Prof. Dr. Nilgün Toker Kılınç söze ilk başlayan konuşmacı oldu. Felsefe bölüm başkanı olduğu Ege Üniversitesi’nde Barış Bildirisine imza attığı için KHK ile ihraç edilen akademisyenlerinden biri olduğunu hatırlatan Kılınç, Türk Tabibler Birliği’nin (TTB) yaptığı açıklamanın meslek etiğinin gereği olarak hekimlik yeminine sadık olan herkesin yapacağını ifade etti. Türkiye’deki OHAL sürecinin hukuki boyutu hakkında bilgi verirken, muhalifin düşüncenin sokakta linç edindiğine değindi. Kılınç: ‘Kötünün ne olduğu konusunda anlaşmazsak, iyinin ne olduğu konusunda anlaşamayız. Bugün salondan kötünün ne olduğunu bilerek ayrılalım’ diyerek sözlerini tamamladı.

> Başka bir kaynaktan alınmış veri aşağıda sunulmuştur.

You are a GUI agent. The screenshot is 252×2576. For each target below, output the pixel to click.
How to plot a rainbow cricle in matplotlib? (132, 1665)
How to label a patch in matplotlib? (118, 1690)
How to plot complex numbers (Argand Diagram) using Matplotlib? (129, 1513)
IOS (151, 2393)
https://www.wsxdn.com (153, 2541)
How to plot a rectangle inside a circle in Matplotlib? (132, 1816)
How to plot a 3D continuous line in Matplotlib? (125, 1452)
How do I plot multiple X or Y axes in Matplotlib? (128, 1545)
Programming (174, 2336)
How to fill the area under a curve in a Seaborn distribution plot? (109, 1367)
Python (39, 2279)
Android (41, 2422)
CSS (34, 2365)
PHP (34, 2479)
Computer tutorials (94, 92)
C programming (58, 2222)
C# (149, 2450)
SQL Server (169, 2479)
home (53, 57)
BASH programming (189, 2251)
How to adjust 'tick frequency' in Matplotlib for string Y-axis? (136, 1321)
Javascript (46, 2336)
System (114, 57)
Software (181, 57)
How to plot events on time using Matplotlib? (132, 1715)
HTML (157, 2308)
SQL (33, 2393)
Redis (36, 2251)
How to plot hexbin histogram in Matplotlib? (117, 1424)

Tekin: ‘o hal, bu hal değil. OHAL hukuk rejimidir. '
Kılınç’tan sonra söz alan Yard. Doç. Dr. Serdar Tekin, aynı bölümde çalıştığını ifade ettiği iş arkadaşıyla kendisinin de aynı kaderi yaşadığını belirterek sözlerine başladı.
Tekin: ‘o hal, bu hal değil. OHAL hukuk rejimidir. Modern devletlerde OHAL yürütmeyi sınırlandırır, kural ve kurumları esnetir. Geçici bir durumdur.  Anayasal anlamda yurttaşların özgürlükleri kısıtlayabilir. Neyin yapılabilir neyin yapılamaz olduğu belirlenir ve hukuki bir öngörülebilirlik olması gerekir bugün bu durum kalkmıştır. İktidarı denetleyecek bir mekanizma kalmamıştır. Neyin hak, neyin ceza olduğu belirsizleşmiştir. ‘ diyerek ara rejimde olduğumuzu; Türkiye’nin benzer bir süreci 1960 ve 1980 darbesiyle yaşadığını ancak o zamanlarda yeni bir anayasa hazırlık sürecine girildiğini sözlerine ekledi.


'Sanat üretmek tepki koymaktır.'
Son konuşmacı olan Prof. Dr. Ayşen Uysal kendisinin KHK ile ihraç edilmediğini açığa alındığını söyleyerek kendisine en çok insanlar neden isyan etmiyor, sokağa çıkmıyor sorularını yanıtlamak istediğini belirtti. Günümüzde örgüt ve örgütlenme kavramlarının olumsuzu çağrıştırdığı için insanların uzak durduğunu ancak kimsenin tek başına bir şey yapamayacağını vurguladı. Sık olarak repertuar kavramını kullandığını, onun ise üçe ayrıldığını; birincisinin nicelik yani sayısal çoğunluk, ikincisinin uzmanlık bilgisinin kullanımının, üçüncüsünün ise medyaya seslenmek şeklinde olduğunu anlattı. Tepki göstermenin sadece sokağa çıkarak eylem yapmak olmadığını İran ve Arjantin ülke örnekleri üzerinden verdi. Bu dönemde insanların nötr alanlara yani sanata yönelerek kendilerini ifade edip, seslerini duyurma çabasında içinde olduğunu sunumuna ekledi.